FILE_TRAIN = "train.csv"

In [3]:
# load train dataset
data_orig = pd.read_csv(FILE_TRAIN)

#
# Data preparation, feature engineering
#

# add features (hour, year) extracted form timestamp
data_extended = add_features(data_orig)

# ok, we will treat as categorical: holiday, hour, season, weather, workingday, year
all_columns = data_extended.columns

# cols to be ignored
# atemp and temp are strongly correlated (0.98) we're taking only one (atemp)
del_columns = ["datetime", "casual", "registered", "temp"]

TARGET = "count"
cat_cols = ["season", "holiday", "workingday", "weather", "hour", "year"]
num_cols = list(set(all_columns) - set([TARGET]) - set(del_columns) - set(cat_cols))
features = sorted(cat_cols + num_cols)

# drop ignored columns
data_used = data_extended.drop(del_columns, axis=1)

In [4]:
# Code categorical columns (only season, weather, year)
le_list = train_encoders(data_used)

# coding
data_used = apply_encoders(data_used, le_list)

# reorder columns, move count at the end
data_used = data_used[features + [TARGET]]

# define indexes for cat_cols
# not using now, but can be useful in future
cat_columns_idxs = [i for i, col in enumerate(features) if col in cat_cols]
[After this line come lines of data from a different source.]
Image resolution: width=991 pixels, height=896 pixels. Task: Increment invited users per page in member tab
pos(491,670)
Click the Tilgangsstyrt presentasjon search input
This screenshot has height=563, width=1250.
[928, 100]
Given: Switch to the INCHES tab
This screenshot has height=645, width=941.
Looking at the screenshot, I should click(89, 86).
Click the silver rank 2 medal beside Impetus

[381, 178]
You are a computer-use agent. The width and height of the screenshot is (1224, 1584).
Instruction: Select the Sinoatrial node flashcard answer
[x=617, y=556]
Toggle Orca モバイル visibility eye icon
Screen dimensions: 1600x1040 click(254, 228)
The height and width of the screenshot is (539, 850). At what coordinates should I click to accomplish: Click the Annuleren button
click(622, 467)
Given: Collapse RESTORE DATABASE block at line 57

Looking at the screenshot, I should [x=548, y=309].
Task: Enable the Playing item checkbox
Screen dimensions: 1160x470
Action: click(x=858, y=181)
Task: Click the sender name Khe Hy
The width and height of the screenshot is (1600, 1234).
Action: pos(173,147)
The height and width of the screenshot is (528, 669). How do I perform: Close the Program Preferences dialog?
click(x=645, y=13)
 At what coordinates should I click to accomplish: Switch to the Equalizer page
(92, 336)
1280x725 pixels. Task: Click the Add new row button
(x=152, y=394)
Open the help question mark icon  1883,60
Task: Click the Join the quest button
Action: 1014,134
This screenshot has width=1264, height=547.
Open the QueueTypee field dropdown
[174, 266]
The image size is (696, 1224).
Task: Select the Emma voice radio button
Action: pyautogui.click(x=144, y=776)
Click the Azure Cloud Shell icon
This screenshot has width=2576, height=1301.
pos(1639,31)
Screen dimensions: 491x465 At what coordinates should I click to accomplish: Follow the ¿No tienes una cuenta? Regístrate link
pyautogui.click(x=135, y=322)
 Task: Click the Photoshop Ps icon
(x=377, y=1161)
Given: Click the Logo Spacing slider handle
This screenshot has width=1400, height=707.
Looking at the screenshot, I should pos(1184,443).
# finally we have the train dataset
X = data_used[features].values
y = data_used[TARGET].values

train for coding: season 
train for coding: weather 
train for coding: year 

Coding: season 
Coding: weather 
Coding: year 


In [5]:
# parameters for the HPO session with Optuna
FOLDS = 7
SEED = 4321

N_TRIALS = 60
STUDY_NAME = "gbm11"

# ranges
LR_LOW = 1e-4
LR_HIGH = 1e-2
DEPTH_LOW = 5
DEPTH_HIGH = 10
N_ITER_LIST = [3000, 3500, 4000, 4500, 5000]

In [6]:
#
# Here we define what we do using Optuna
#
def objective(trial):

    # tuning on these parameters
    # names are implementation (diff for xg etc)
    dict_params = {
        "verbosity": 0,
        "objective": "reg:squarederror",
        "learning_rate": trial.suggest_loguniform(
            "learning_rate", low=LR_LOW, high=LR_HIGH
        ),
        "max_depth": trial.suggest_int("max_depth", DEPTH_LOW, DEPTH_HIGH),
        "num_boost_round": trial.suggest_categorical("num_boost_round", N_ITER_LIST),
    }

    # for XGBoost seems I have to pass esplicitely n_estimators
    regr = xgb.XGBRegressor(n_estimators=dict_params["num_boost_round"], **dict_params)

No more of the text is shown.